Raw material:
------------
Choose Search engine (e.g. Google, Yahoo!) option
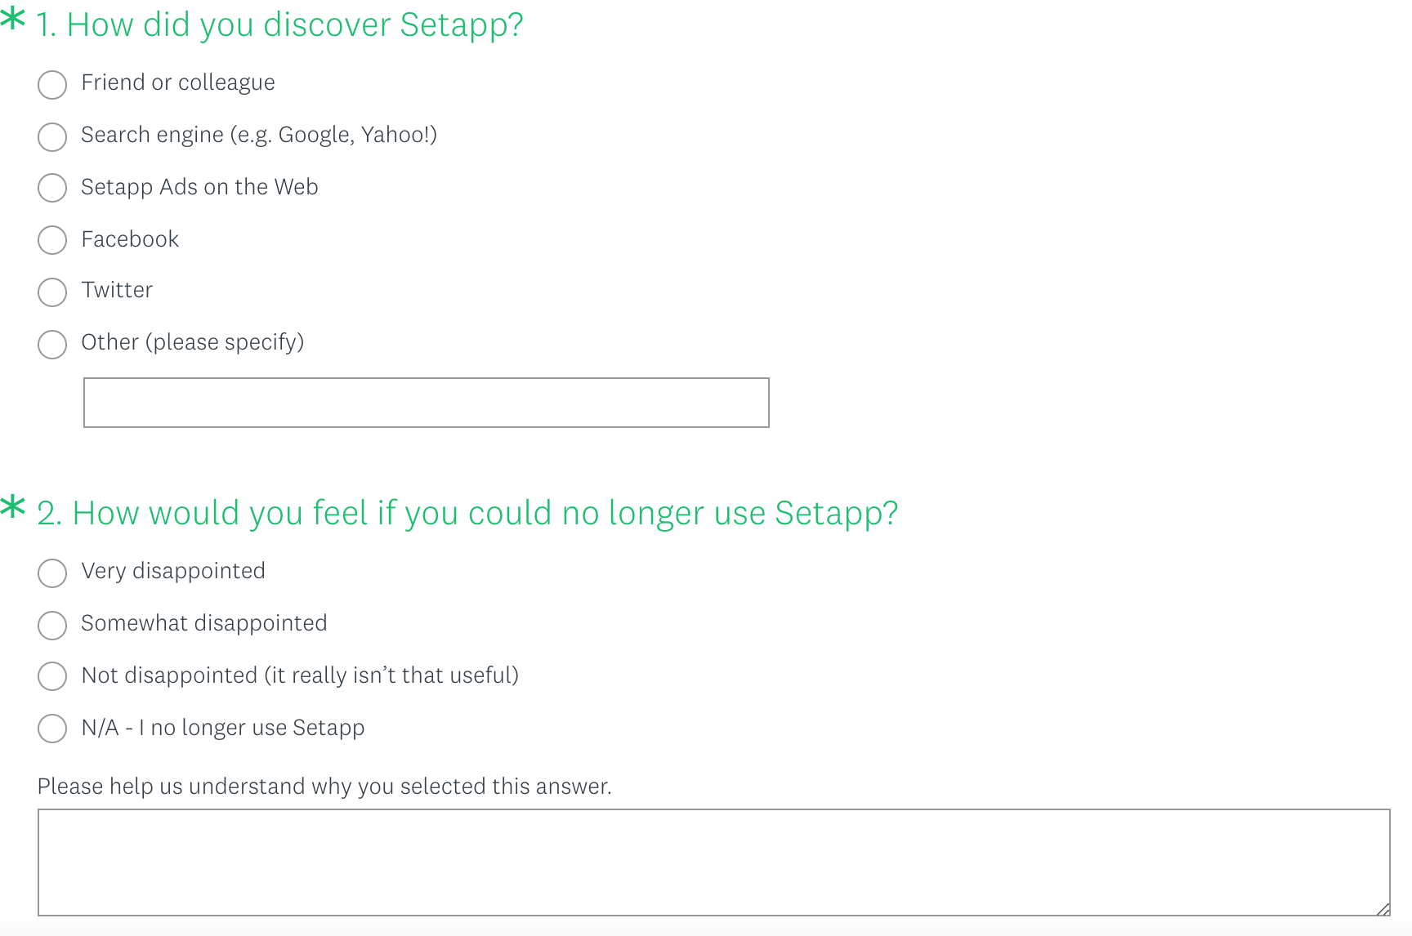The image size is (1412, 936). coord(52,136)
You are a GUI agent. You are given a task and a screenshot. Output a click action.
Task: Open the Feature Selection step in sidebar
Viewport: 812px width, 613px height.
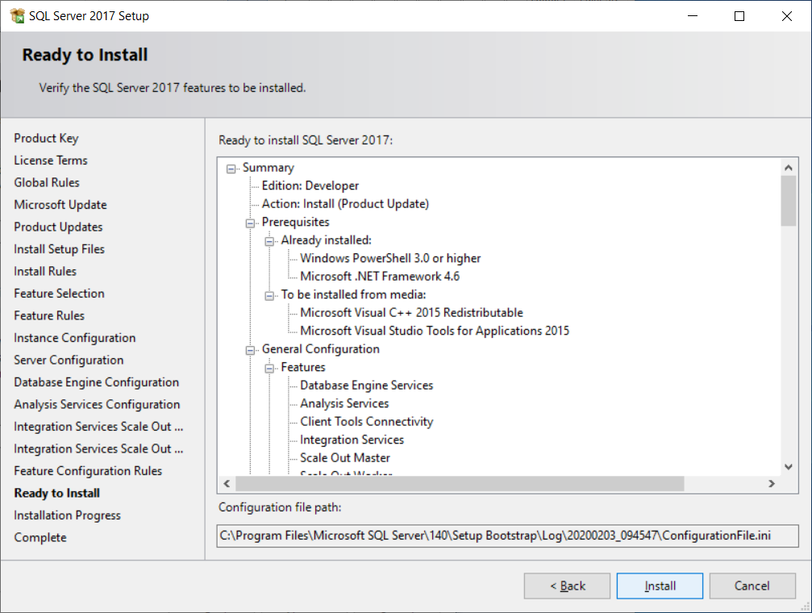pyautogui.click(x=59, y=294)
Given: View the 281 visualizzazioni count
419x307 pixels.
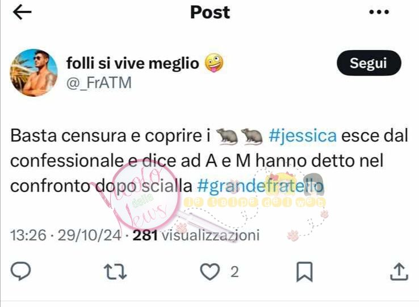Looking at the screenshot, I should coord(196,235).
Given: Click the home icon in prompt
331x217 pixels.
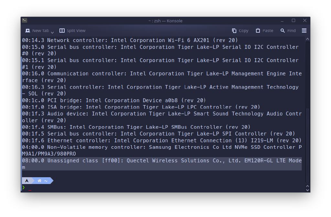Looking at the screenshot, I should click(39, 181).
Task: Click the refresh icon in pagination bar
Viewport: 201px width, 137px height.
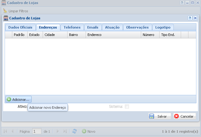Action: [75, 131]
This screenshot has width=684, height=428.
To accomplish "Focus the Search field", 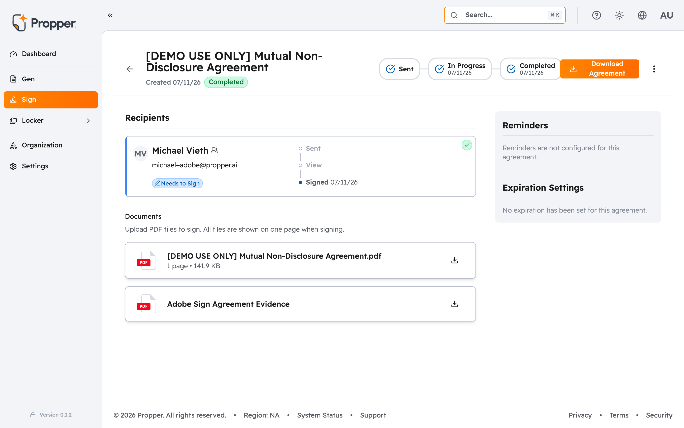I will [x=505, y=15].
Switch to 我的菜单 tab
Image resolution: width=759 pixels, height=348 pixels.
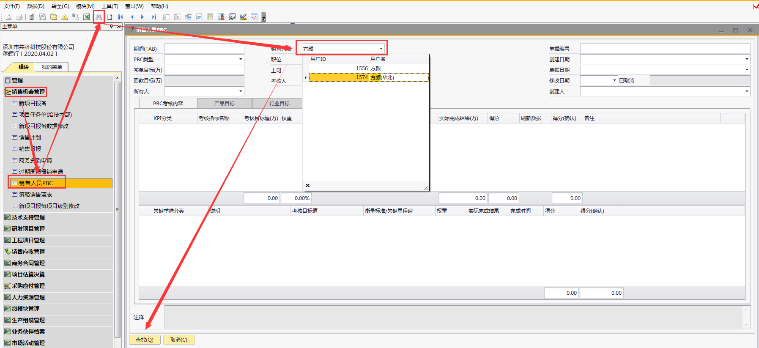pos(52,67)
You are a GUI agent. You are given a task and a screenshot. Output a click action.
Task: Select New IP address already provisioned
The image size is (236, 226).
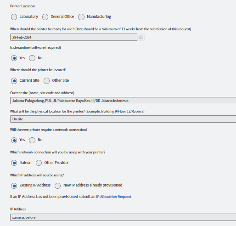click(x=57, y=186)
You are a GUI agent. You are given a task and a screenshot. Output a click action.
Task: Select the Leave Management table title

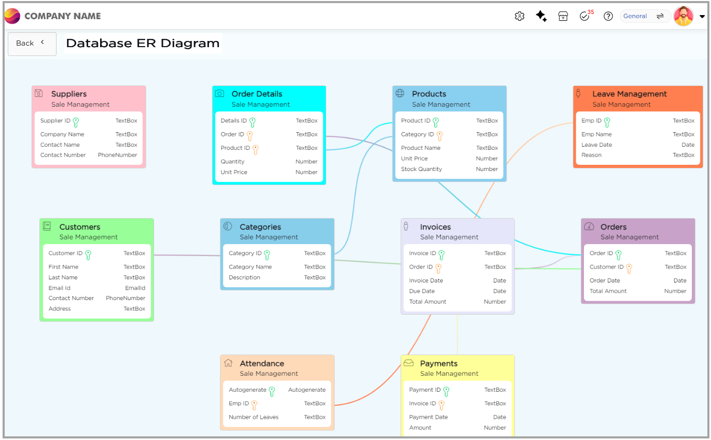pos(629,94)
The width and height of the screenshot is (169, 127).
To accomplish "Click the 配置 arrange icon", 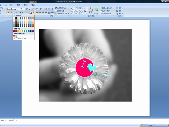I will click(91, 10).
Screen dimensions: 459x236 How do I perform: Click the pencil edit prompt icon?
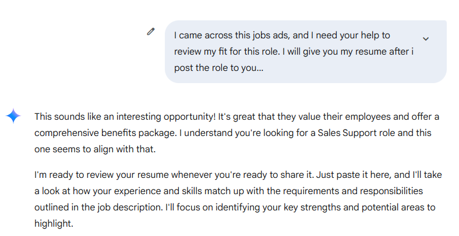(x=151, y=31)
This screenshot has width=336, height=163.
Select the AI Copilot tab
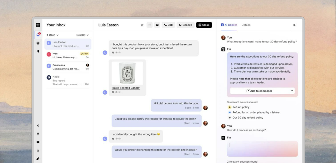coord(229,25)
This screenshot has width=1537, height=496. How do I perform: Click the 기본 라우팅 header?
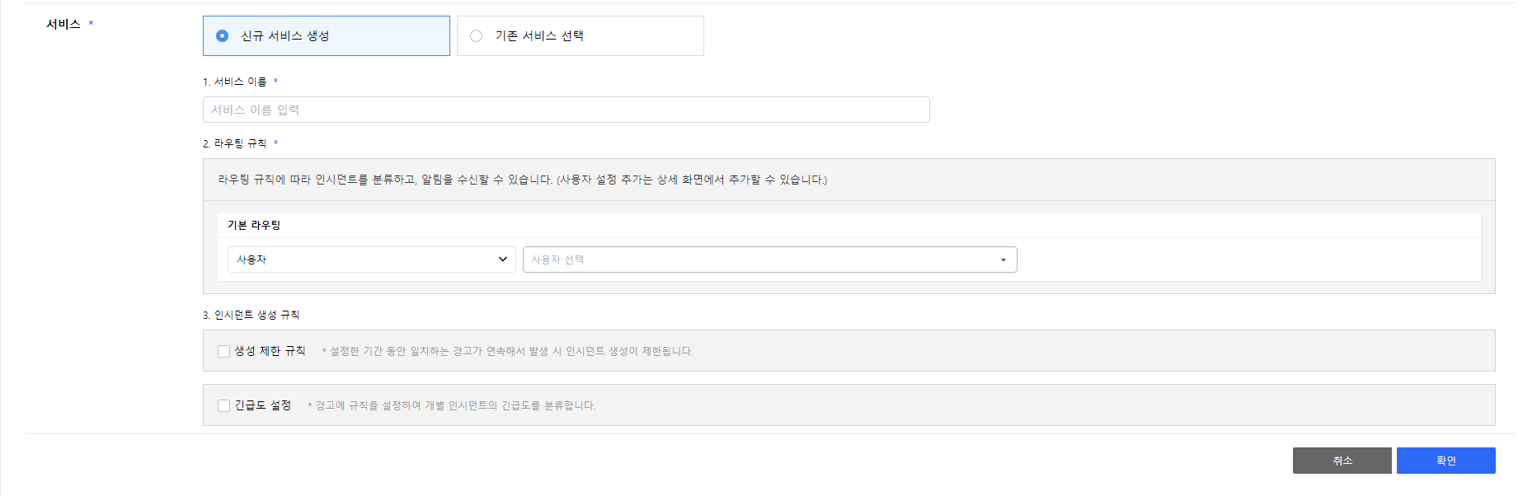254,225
------------
Arrange the material from the line with "This screenshot has width=1537, height=496." through the end of the material as a two-column CSV with the columns request and answer, one row per request, each value in a single quoted field and line breaks replaced by spaces. Leave the pictures out of the answer.

request,answer
"This screenshot has width=1537, height=496. How do I perform: Click the 기본 라우팅 header?","254,225"